Get yourself on the Bristol Question Bank and use your school pass papers (Bristol were excellent.). I'd even suggest buying the General Navigation Manual off Bristol. Give them a shout. They also hold open days just for General Navigation and Meteorology. Well worth it if you think you need it.

In all honesty, the General Navigation exam is nowhere near as bad as what it first looks. You are actually only tested on a very small amount of the content. PM if you want anymore advice. I passed General Navigation and Meteorology at Oxford back in January with 87% and 78%, respectively. It's still fairly fresh! ;)

P.S Be good at drawing your diagrams of Rhumb Lines etc.

Mutley,

Remember. "East/West distance is Departure." This is the key to why you are getting stuck on both of these.

Thus the East/West elements of those question are equal to the Departure.

Departure = change of longitude x cosine latitude

(Remember that the change of longitude is in minutes in the departure equation above, not degrees as it is in the Convergency equation.)

Just rearrange the departure equation to find the change in longitude along the East/West bits... and Robert's your Father's Brother. PM if you want more help! :ok:

This problem can be solved by approximating the situation to a right angled triangle.

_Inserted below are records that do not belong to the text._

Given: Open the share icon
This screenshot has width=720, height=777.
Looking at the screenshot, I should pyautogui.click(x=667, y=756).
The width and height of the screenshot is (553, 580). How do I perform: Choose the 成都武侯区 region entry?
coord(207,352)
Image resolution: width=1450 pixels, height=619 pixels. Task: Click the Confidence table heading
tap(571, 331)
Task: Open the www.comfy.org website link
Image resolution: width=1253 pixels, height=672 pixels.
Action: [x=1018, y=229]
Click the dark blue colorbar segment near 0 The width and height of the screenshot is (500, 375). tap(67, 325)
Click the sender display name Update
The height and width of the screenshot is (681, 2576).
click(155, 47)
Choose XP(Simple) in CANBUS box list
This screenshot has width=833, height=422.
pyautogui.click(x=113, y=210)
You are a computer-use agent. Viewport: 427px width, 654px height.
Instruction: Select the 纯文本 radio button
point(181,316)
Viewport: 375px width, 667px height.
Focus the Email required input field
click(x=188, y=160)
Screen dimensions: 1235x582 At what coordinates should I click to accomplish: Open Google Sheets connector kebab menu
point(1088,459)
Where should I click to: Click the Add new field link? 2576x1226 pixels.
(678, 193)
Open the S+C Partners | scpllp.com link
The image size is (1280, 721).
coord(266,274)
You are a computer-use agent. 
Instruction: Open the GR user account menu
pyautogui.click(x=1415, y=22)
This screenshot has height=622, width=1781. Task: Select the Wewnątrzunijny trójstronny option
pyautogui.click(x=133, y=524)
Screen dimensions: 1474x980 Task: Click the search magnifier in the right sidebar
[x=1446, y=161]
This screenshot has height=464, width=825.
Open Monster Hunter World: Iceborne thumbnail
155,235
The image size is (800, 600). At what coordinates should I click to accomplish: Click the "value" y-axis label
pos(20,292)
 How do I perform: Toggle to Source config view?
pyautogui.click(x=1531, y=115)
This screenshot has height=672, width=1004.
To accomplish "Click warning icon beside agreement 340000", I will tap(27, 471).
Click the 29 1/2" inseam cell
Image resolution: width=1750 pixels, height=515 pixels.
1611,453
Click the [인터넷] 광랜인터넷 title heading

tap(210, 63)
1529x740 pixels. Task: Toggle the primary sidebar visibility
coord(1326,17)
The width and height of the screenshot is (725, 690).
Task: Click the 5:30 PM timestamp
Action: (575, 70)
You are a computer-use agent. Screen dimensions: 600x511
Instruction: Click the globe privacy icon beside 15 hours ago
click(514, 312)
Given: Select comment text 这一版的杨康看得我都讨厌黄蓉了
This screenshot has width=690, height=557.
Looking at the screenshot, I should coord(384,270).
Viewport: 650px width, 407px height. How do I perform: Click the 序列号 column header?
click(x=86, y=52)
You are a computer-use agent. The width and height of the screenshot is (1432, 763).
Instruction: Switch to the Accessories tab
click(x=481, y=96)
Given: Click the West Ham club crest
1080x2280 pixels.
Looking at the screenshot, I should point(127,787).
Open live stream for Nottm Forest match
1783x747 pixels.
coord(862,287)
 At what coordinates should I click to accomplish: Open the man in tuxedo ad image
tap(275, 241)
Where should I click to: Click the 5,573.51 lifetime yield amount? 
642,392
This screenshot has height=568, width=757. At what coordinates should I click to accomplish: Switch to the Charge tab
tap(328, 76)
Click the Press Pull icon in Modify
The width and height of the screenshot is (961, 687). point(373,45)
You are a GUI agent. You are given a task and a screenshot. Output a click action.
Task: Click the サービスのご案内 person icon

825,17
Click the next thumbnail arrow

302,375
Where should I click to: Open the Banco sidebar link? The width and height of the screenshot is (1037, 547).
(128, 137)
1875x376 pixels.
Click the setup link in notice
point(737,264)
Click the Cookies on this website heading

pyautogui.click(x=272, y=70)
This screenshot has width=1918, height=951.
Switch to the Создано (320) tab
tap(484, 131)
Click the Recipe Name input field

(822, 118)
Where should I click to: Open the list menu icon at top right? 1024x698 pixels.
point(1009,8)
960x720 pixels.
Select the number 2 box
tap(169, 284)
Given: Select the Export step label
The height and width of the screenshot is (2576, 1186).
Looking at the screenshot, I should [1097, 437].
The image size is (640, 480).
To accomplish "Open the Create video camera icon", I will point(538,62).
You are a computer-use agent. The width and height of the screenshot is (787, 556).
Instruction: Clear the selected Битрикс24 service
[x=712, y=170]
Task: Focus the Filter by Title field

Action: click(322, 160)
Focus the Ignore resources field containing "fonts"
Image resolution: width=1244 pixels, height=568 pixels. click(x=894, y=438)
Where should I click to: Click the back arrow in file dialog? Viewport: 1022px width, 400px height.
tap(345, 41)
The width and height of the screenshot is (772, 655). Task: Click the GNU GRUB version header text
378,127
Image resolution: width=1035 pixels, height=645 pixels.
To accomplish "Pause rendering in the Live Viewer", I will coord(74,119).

The base of this triangle will be the line from 45N 010W to 45N 015W.

The distance from 45N 010W to 45N 015W can be found using the departure equation:

Departure in nm = Change in longitude (in minutes) x Cos Latitude.

From 010W to 015W is 15 degrees. Which is 15 x 60 = 300 minutes change of longitude.

So between 45N 010W and 45N 015W the
departure 300 x Cos 45 = = 212.132 nm.

So the base of the triangle represents a distance of 212.132 nm.

The vertical left side of the triangle is the line from 45N 015W to 48 30N 015W.

Moving up or down any meridian each minute of latitude is equal to 1 nm. The change of latitude from 45N to 48 30N is 3 degrees 30 minutes, which is 210 minutes. So the distance from 45N to 48 30 N is 210 nm.

So the vertical left side of the triangle represents a distance of 210 nm.

Use the two distances above to draw a right angle triangle joining the point 45N 010W, 45N 015W and 48 30N 015W.

The hypotenuse of this triangle is the rhumb line from 45N 010W to 48 30N 015W.

In this triangle the track from 45N 010W to 45N 015W is 270 degrees.

To calculate the Rhumb Line from 45N 010W to 48 30N 015W we must add the internal angle at 45N 010W.

From the triangle it can be seen that the Tangent of this angle = 210nm / 212.132 nm, which is 0.9899.

So the internal angle at 45N 010W is 44.71 degrees.

Adding this to 270 gives the rhumb line track of 314.7 degrees.

The closest answer to this in the question is 315 degrees.

I have made this explanation very detailed because the important thing is to get the method sorted out in your head. This will enable you to solve any new problems of this type when they appear in your exam.